Die letzten Zeugen - Das Buc

HANNA COHEN


 
 

HANNA COHEN

(früher Tislowitz)
geb. 1929-12-19
lebt heute in Israel


Diese Geschichte wurde im Projekt "Die Letzten Zeugen" erstellt.

Hanna Cohen kam im Mai 2008 zu Besuch nach Wien. Im Rahmen des Projekts "A Letter To The Stars 38/08" besuchte sie die Schüler und Schülerinnen des Schulzentrums Ungargasse in Wien.

Wieviel Glück es brauchte, um zu überleben

Dr. Gerhard Tanzer und die 4BHITN über den Besuch von Hanna Cohen

Frau Hanna Cohen war mit einer ihrer Enkelinnen im Rahmen des Einladungs-Projekts von „A Letter To The Stars“ von Jerusalem nach Wien gekommen.

Am 7. Mai erzählte sie vor über 100 interessierten SchülerInnen des Schulzentrums Ungargasse aus ihrem Leben.

Die Bedenken, dass eine bald achtzigjährige Frau, ungewohnt vor einem so großen Publikum zu sprechen, dem Vorhaben nicht ganz gewachsen sein könnte, zerstreuten sich bereits mit ihren ersten Worten. Auch ihre eigenen Befürchtungen schwanden schnell, dass sie vielleicht nicht gut genug Deutsch könnte, weil es  auf „Volksschulniveau“ stehengeblieben sei.

Könnten doch nur alle unsere Schüler so gut formulieren wie diese Frau, die es verstand, die Zuhörerinnen in ihren Bann zu ziehen – und zwar ohne ein Mikrophon zu benötigen!
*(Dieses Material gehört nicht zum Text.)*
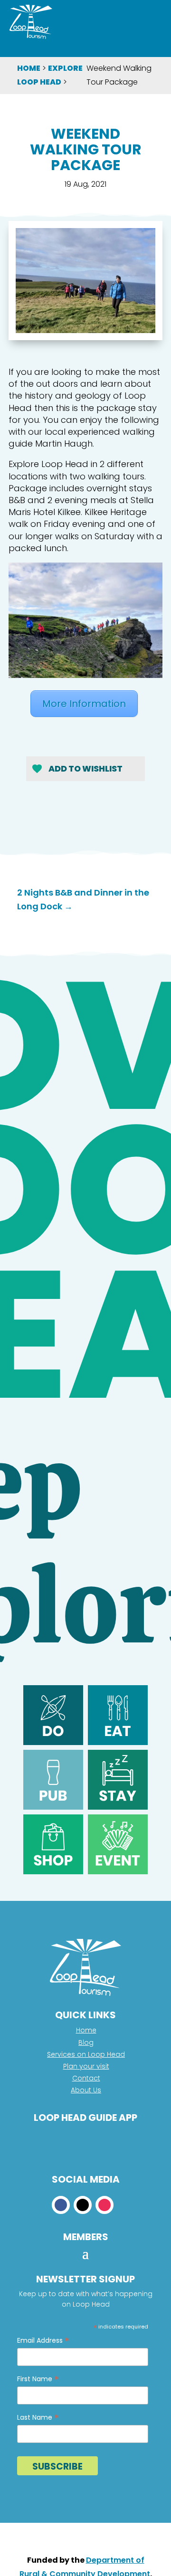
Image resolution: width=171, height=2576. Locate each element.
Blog (86, 2042)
Ihre hervorragenden Deutschkenntnisse sind unter anderem, so erzählte Frau Cohen, der intensiven Beziehung zu danken, die die Familie zur deutschen Kultur pflegte.

So drängte ihre Mutter darauf, dass sie vor ihrer Abreise nach Palästina noch die Wiener Museen besuchte, da sie nicht abschätzen konnte, wann je wieder eine Gelegenheit dazu sein würde, und noch in der neuen Heimat vertraute sie auf den Bildungswert der deutschen „klassischen“ Dichter, wie Schiller und Goethe.

Als neunjähriges Mädchen erlebte Hanna Cohen in Wien die Machtergreifung durch die Nationalsozialisten und die damit verbundenen Demütigungen mit – die schon lange erfolgte Integration in die Wiener Gesellschaft spielte dabei gar keine Rolle.

Da ihre Familie die polnische Staatsbürgerschaft besaß, war sie zwar von den antijüdischen Maßnahmen vergleichsweise nicht so stark betroffen, konnte aber dennoch aus der Erinnerung sehr lebendig die Atmosphäre der Angst schildern, in der sie als Wiener Jüdin leben musste, beginnend mit dem erzwungenen Wechsel an eine andere Schule.

Sie machte auch deutlich, wie viel Glück eine jüdische Familie in dieser Zeit brauchte, um zu überleben.  Frau Cohen entschied sich mit ihrer Familie für die Auswanderung nach Palästina, wo eine Schwester ihrer Mutter wohnte – entgegen dem Ratschlag der polnischen Geschwister des Vaters, zu ihnen zu ziehen – das hätte höchstwahrscheinlich ihren Tod bedeutet, überlebte doch niemand von jenen.

In Israel hat sich Frau Cohen mit ihrer Familie eine Existenz aufgebaut; wir erlebten sie als politisch interessierte Frau, was auch die Gelegenheit ergab, ein bisschen über die israelische Politik zu sprechen. Sie machte dabei deutlich, dass es für jemand, der nicht in diesem Land lebt, sehr schwierig ist, sich ein zutreffendes Bild von den politischen Konflikten zu machen und warnte davor, sie einseitig darzustellen.

Die zahlreichen Fragen aus dem Publikum zeigten, dass den  Zuhörenden bewusst war, dass wir nur mehr selten Gelegenheit haben werden, authentische Erzählungen von Zeugen dieses inhumanen Abschnitts der österreichischen Geschichte zu hören. Wir hoffen, dass Frau Cohen noch öfter Gelegenheit haben wird, ihr Wissen und ihre Erfahrungen an Nachgeborene weiterzugeben. Denn Betroffenheit über die schrecklichen Ereignisse der Vergangenheit ist der erste Schritt, eine Wiederholung, in welcher Form auch immer,  nie mehr zuzulassen.